Born Margaret Anglin Frankel
(1907-03-15)March 15, 1907
Brooklyn, New York, United States
Died September 5, 1998(1998-09-05) (aged 91)
Santa Fe, New Mexico, United States
Occupation Modernist painter

Margaret Lefranc (nee Frankel and later Schoonover) (March 15, 1907 – September 5, 1998) was an American painter, illustrator and editor, an American Modernist with early training as a color Expressionist and also classical training. According to the art historian Sharyn Udall, a woman "on the edge of the avant-garde." Lefranc produced portraits, figures, florals, still lifes and landscapes in a variety of compositions. Her media included oil, watercolor, gouache, pastel, drawing, etching and monotypes. At age eighteen, she received accolades from Alfred Stieglitz and, in November 1928, aged twenty-two, received rave reviews in La Revue Moderne, when her works Dancer and Mme M. en Pyjama were shown in Paris.

Margaret Lefranc, was born in Brooklyn, New York, to Abraham Frankel and Sophie Tiplitz Frankel, who were sixteen and seven respectively when they immigrated with their parents from Moscow and Tibilisi. During their marriage, Abraham owned a shirt factory, a shipping line, distributed Western films, built the Lowe's theater in Brooklyn, owned other real estate and was the first person to have a small orchestra in vaudeville. They had four children, but one son died. They spent summers in Hunter, New York, at a farmhouse built in 1776 which Abraham purchased. Lefranc was often in poor health which made it difficult for her to attend school regularly.

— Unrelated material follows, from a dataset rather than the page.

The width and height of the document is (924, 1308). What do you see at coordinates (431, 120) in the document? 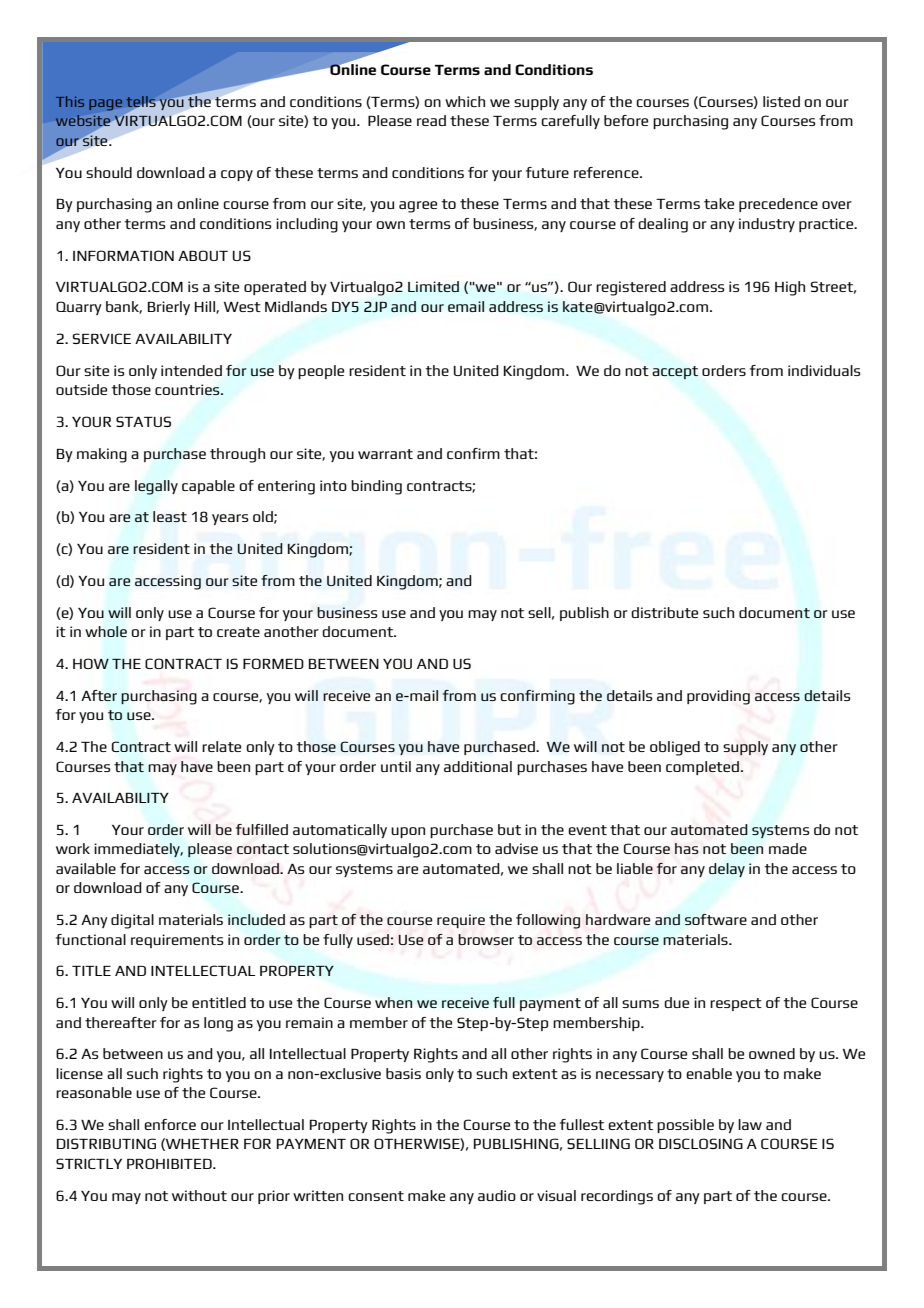
I see `read` at bounding box center [431, 120].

Lefranc was the youngest child and at the age of six, she decided to become an artist. The Brooklyn home inspired her young artistic inclinations with colorful medallions and portraits of famous people on the library ceiling and a print of Rosa Bonheur's Horse Fair on a wall. Eventually her mother, tired from housekeeping, talked Abe into moving into two suites at the Hotel Pennsylvania located in Manhattan. Margaret spent a lot of time alone when she wasn’t in the hands of a caregiver.

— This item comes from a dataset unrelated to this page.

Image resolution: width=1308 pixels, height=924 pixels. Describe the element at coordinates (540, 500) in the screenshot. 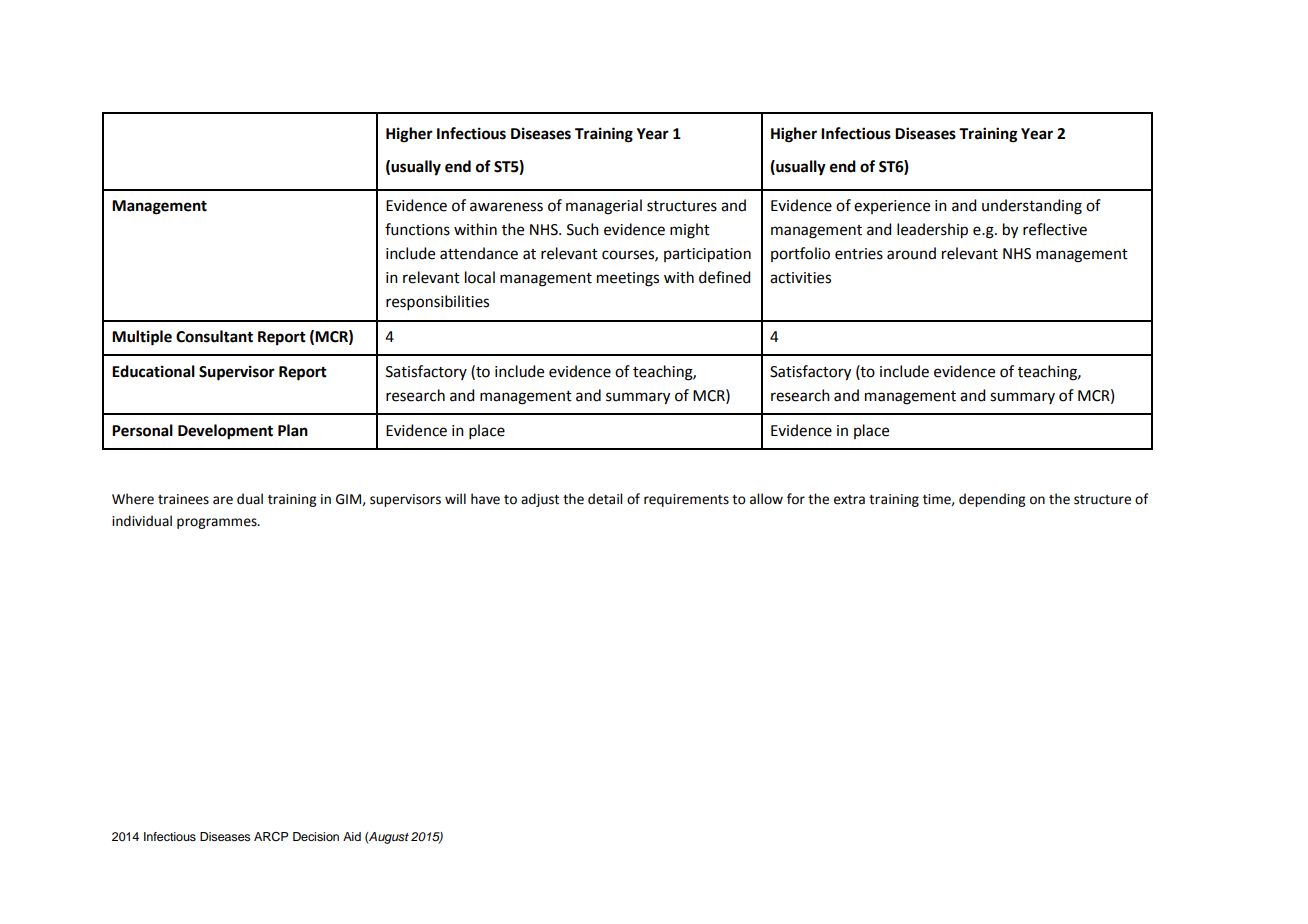

I see `adjust` at that location.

In New York City, Lefranc attended Adelphi Academy and Hunter College Model School. At the age of twelve and living at the Pennsylvania Hotel, she was chauffeured to her formal classes at the New York's Art Students League where she attended for three or four hours. She worked in charcoal drawing reproductions.

Abe's shipping business closed with the beginning of World War I, when one of his tankers was torpedoed by the Germans and the survivors were shot in their lifeboats. Abe was commissioned by the U. S. Government to scrap the German fleet, and the girl's parents moved to Germany but left the children in America. Celeste, the elder sister, who was nine years older and married, looked after Margaret. Lefranc finished the last few months in school, and at the age of thirteen, traveled by freighter to join her parents in Berlin where she contracted rheumatic fever. She spent almost a year in bed, didn’t speak German until six months later, and, at that time, wasn’t exposed to the widespread hardship in the city. Abe built her a small studio on the roof of their apartment building where Margaret drew in charcoals under the tutelage of a young art student who eventually told her parents to leave her alone and let her develop on her own. Once he brought an old woman he had met on the street to pose by Lefranc's bedside for a small amount of money. Lefranc was aware that the money from the sketch would allow the woman to buy some food. When Lefranc was well, she took classes in charcoal drawing and charcoal portraits at "Kunstschule des Westens", the School of the West. After a year in Berlin, the Frankel's moved to Paris.